-- Problema --
Rispondi alle domande usando il brano su Fukuyama.
1. Quale periodo ha visto lo sviluppo di diverse dottrine?
2. In quale momento è avvenuto il fallimento di queste esperienze?
3. Quali strumenti dei costruzionisti sociali vengono elencati?

-- Sezione del documento --
Il periodo inaugurato dalla Rivoluzione francese - scrive Fukuyama - ha visto lo sviluppo di diverse dottrine che si riproponevano di vincere i limiti della natura umana creando un nuovo tipo di essere non sottomesso ai pregiudizi e alle limitazioni del passato. Il fallimento di queste esperienze alla fine del XX secolo ci ha dimostrato i limiti del costruttivismo sociale confermando all’opposto un ordine liberale fondato sul mercato, stabilito su verità manifeste che si richiamano “alla Natura e al dio della Natura”. Ma potrebbe darsi che gli strumenti dei costruzionisti sociali del secolo, dalla socializzazione in tenera età fino all’agit-prop e ai campi di lavoro passando per la psicanalisi, siano stati troppo grossolani per modificare nel profondo il substrato naturale del comportamento umano?

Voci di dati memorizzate
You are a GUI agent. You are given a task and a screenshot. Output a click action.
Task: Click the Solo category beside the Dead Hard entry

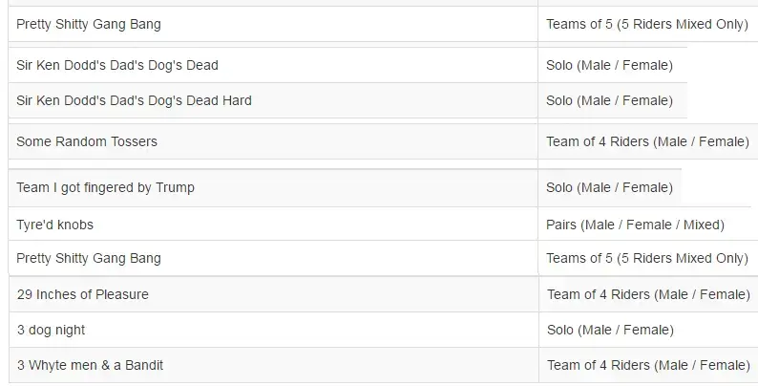tap(609, 100)
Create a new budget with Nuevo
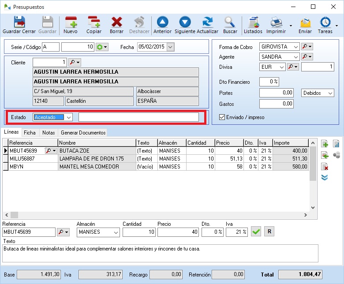Screen dimensions: 344x284 point(71,25)
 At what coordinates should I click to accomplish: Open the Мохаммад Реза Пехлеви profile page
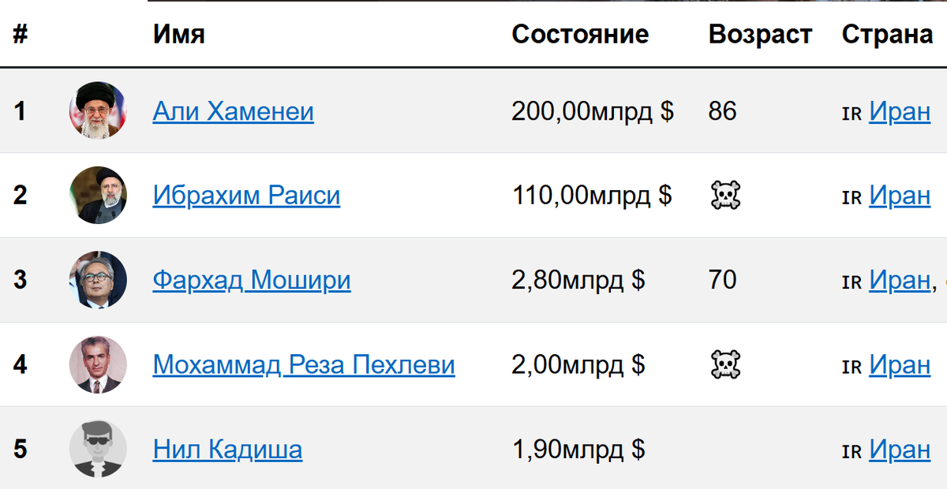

-- Soluzione dell'esercizio --
1. Il periodo inaugurato dalla Rivoluzione francese.
2. Alla fine del XX secolo.
3. La socializzazione in tenera età, l'agit-prop, i campi di lavoro e la psicanalisi.